EXERCISE INSTRUCTIONS:
a: Answer these questions from the review of The Normal Heart below, one answer a line, marked (i), (ii), (iii) like the questions:
(i) At which theater did the play premiere in 1985?
(ii) Which actor plays Dr Emma Brookner?
(iii) How has the Olivier Theatre recently been reconfigured?
b: From the review of The Normal Heart below, list every actor named, each with the character they play.
c: Does each statement agree with the review of The Normal Heart below? Answer yes or no for each and quote the words of the review that decide it.
(i) The play covers the years 1981 to 1984.
(ii) The reviewers consider the play completely perfect.
(iii) Felix Turner is a reporter for the Washington Post.

SELECTED EXTRACT:

Larry Kramer’s seminal work covering the early days of the AIDS crisis has opened at the National Theatre in a new staging by Dominic Cooke.
The Normal Heart, Larry Kramer’s largely-autobiographical play concerning the first few years of the AIDS crisis in New York City, hasn’t been seen in the UK for 35 years. Following its premiere at New York’s Public Theatre in 1985, it opened at London’s Royal Court Theatre in 1986 – it must have been a truly groundbreaking show at the time, reporting from the front line of the crisis while it was still unfolding. It covers the years 1981 to 1984 and focuses on the life of Ned Weeks (Ben Daniels), based on Larry Kramer, who sets up a community organisation to step in and support the gay men affected by the crisis, at a time when the government and medical establishment would not.
This is a captivating production from start to finish. The first half – while not trivialising the subject matter in any way – manages to be incredibly funny. There’s a genuine warmth and camaraderie between the characters, and some wonderfully acerbic and cutting lines – largely delivered by Dr Emma Brookner (Liz Carr), who persuades Ned to go out and speak to the community about what’s happening… but not until after she’s completed a rather entertaining medical examination. A volunteer at Ned’s organisation – and self-professed “southern bitch” Tommy Boatright (Danny Lee Wynter) – often steals the scene with a delicious one-liner or unique perspective on proceedings.
It’s a production full of exceptional, nuanced performances. Ben Daniels is superb as our protagonist Ned Weeks: bold, angry, kind and, as proceedings progress, increasingly wracked with survivor’s guilt, he captures the brilliance of Kramer’s activism in a truly powerhouse performance. Dino Fetscher plays his lover Felix Turner, the closeted New York Times reporter approached to report on the crisis; his is a multifaceted and sensitive portrayal, and his date experience with Ned is a particular highlight. Ben Weeks (Robert Bowman) has a complex relationship with his brother Ned, which is considered thoughtfully. Each character is given a moment to shine – there are numerous incredibly moving monologues throughout the show. The Olivier Theatre, recently reconfigured in the round, is the perfect setting for the events of this play to unfold.
It’s a timely revival – of course HIV and Covid are very different, but there are parallels here about the emergence of a new pandemic. Whether we’re witnessing clashes between medical researchers and the authorities, or a slow response from a government wanting to play down the crisis, or the fear of a population responding to an unknown and unseen disease, with some using conspiracy theories to plug the gaps where no information is available, it made us consider how we’d reacted to the collective trauma we’ve all experienced over the last 18 months.
More than this, it forced us to examine ourselves as queer people and the nature of our character: how would we react in a similar situation? When faced with a disease which seemingly is exclusively targeting the gay community, how would we organise a response? Would we – could we – stand up to a conservative, homophobic society? To a government which refuses to acknowledge there’s a problem? How would we mobilise, when even members of our own community are seemingly apathetic? Would we have the strength of character to enact change? We felt like we left having not just seen a play, but a call to arms for the queer community – it spoke profoundly to our inner activists.
Like all the best theatre, The Normal Heart really takes its audience on a journey – for all of the laughter invoked by act one, there wasn’t a dry eye in the house as the second act concluded. We wouldn’t try to make the case that this is a completely perfect play – it’s an indulgent show, clocking in at the best part of three hours; and sitting alongside the aforementioned incredible monologues, there are moments where the dialogue verges on hectoring and self-righteousness. But all things considered, this remains a remarkably powerful play, and this new production is arguably the most essential piece of queer theatre now playing.

SUPPLIED MATERIAL:
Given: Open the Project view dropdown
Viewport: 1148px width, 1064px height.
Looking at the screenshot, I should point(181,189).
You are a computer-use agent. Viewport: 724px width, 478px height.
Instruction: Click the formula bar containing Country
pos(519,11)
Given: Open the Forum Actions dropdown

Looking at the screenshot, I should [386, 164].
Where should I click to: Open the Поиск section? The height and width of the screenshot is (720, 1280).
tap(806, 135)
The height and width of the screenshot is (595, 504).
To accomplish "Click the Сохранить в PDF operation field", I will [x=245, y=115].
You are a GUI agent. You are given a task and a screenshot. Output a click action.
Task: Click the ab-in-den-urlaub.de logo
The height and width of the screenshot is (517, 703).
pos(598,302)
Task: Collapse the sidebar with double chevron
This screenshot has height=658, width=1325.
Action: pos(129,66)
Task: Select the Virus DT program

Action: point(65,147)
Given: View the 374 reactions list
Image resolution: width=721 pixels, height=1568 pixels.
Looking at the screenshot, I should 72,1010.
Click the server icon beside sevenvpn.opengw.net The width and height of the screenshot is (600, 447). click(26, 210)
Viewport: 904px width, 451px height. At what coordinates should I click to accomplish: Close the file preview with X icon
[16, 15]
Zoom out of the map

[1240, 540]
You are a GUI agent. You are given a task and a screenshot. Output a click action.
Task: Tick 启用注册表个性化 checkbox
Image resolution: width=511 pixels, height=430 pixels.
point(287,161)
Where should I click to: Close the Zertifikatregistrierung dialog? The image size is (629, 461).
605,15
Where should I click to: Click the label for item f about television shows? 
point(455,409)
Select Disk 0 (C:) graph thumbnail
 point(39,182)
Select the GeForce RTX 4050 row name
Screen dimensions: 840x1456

SOLUTIONS PER TASK:
a:
(i) New York's Public Theatre
(ii) Liz Carr
(iii) In the round

b:
- Ben Daniels: Ned Weeks
- Liz Carr: Dr Emma Brookner
- Danny Lee Wynter: Tommy Boatright
- Dino Fetscher: Felix Turner
- Robert Bowman: Ben Weeks

c:
(i) Yes: "It covers the years 1981 to 1984"
(ii) No: "We wouldn’t try to make the case that this is a completely perfect play"
(iii) No: "the closeted New York Times reporter approached to report on the crisis"